Padahal dalam perhitungan
kami, sangat mudah bagi kampus kami yang penyerapan uang pembangunan per
tahunnya lebih dari lima puluh miliar rupiah, mengalokasikan dana pelebaran
masjid yang tidak lebih dari dua ratus juta rupiah. Yang perlu dilakukan adalah
membongkar dinding di sisi kiri, lalu memperlebar dengan mendirikan sambungan
dinding di pinggiran taman selebar 3—5 meter tanpa harus merobohkan pohon-pohon
besar yang menjadi peneduh masjid kami, sekaligus menjadi saksi bisu atas
perjuangan kami selama ini.
***
“Demi Allah yang
nyawa kita ada dalam genggaman-Nya, ukhti,
janji Allah itu benar-benar nyata adanya,” ucap Mbak Ani penuh yakin setelah
menarik napas panjang.
Mendengar kata
‘janji Allah’ itu, aku makin yakin kalau ini memang ada hubungannya dengan
kejadian siang tadi, kejadian yang bermula dari niat kami mengajukan proposal
yang keempat kalinya tentang pelebaran masjid yang oleh Mbak Ani dijuluki
masjid kotak korek.
Ya, kotak korek, sebuah analogi sarat
inspirasi yang selalu bisa
membuat kami tersenyum dalam keterbatasan. Kotak korek adalah benda ruang yang kecil, tapi
berisikan batang-batang korek yang bisa membakar seisi dunia. Karena itulah,
meski masjid kampus kami berukuran kecil, tapi jika kami mampu memiliki iman
yang kuat, kami pun pasti bisa menaklukkan seisi dunia.

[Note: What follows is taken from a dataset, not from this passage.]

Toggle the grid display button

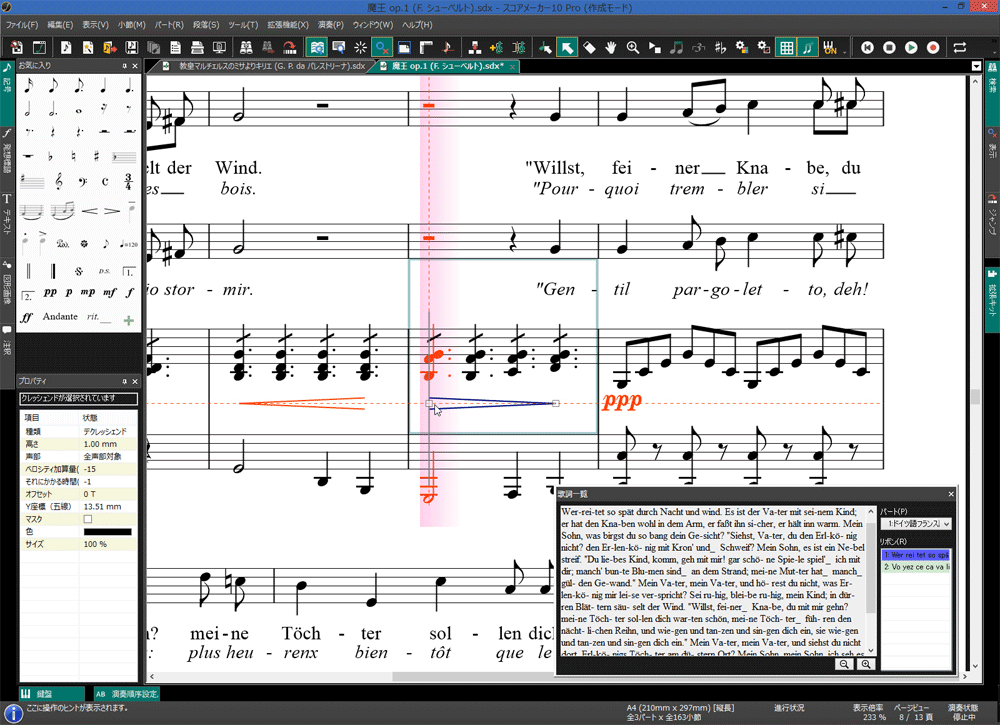coord(786,47)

Subhanalla...h, begitu lihai ia dalam beranalogi. Benarlah
falsafah yang menyebutkan bahwa dengan banyak membaca, seseorang bisa lebih bijak dalam menyikapi
permasalahan hidup.
Betapa
beruntungnya aku mengenal akhwat kutu
buku lulusan pesantren modern di kota ini,
pesantren bela negara yang konsepnya didasari prinsip Piagam Madinah yang dicetuskan
oleh Rasulullah tentang bela negara.
***
Butiran bening
kembali terlihat menuruni pipi Mbak Ani, keluar dari kedua matanya yang
terpejam. Bibirnya masih melisankan istigfar meski sesekali berhenti untuk
menarik napas panjang.
Sementara aku
yang belum sepenuhnya tahu pasti perihal yang terjadi, kembali mendekap tubuh akhwat yang tahun lalu
menjabat sebagai ketua bidang pemberdayaan sumber daya pengurus masjid kampus
kami, jabatan yang kini kuemban. Kutempelkan pula kepalaku di samping
kepalanya, pertanda bahwa aku siap mendengarkan apa pun yang ia rasa.
“Kalau menurut
Mbak ini adalah hal yang baik, berbagilah dengan ana! Insya Allah itu akan menjadi berkah. Dan kalaupun menurut Mbak
ini adalah hal buruk, tetaplah berbagi karena Insya Allah itu bisa menjadi ibroh bagi ana,” pintaku beriring isak.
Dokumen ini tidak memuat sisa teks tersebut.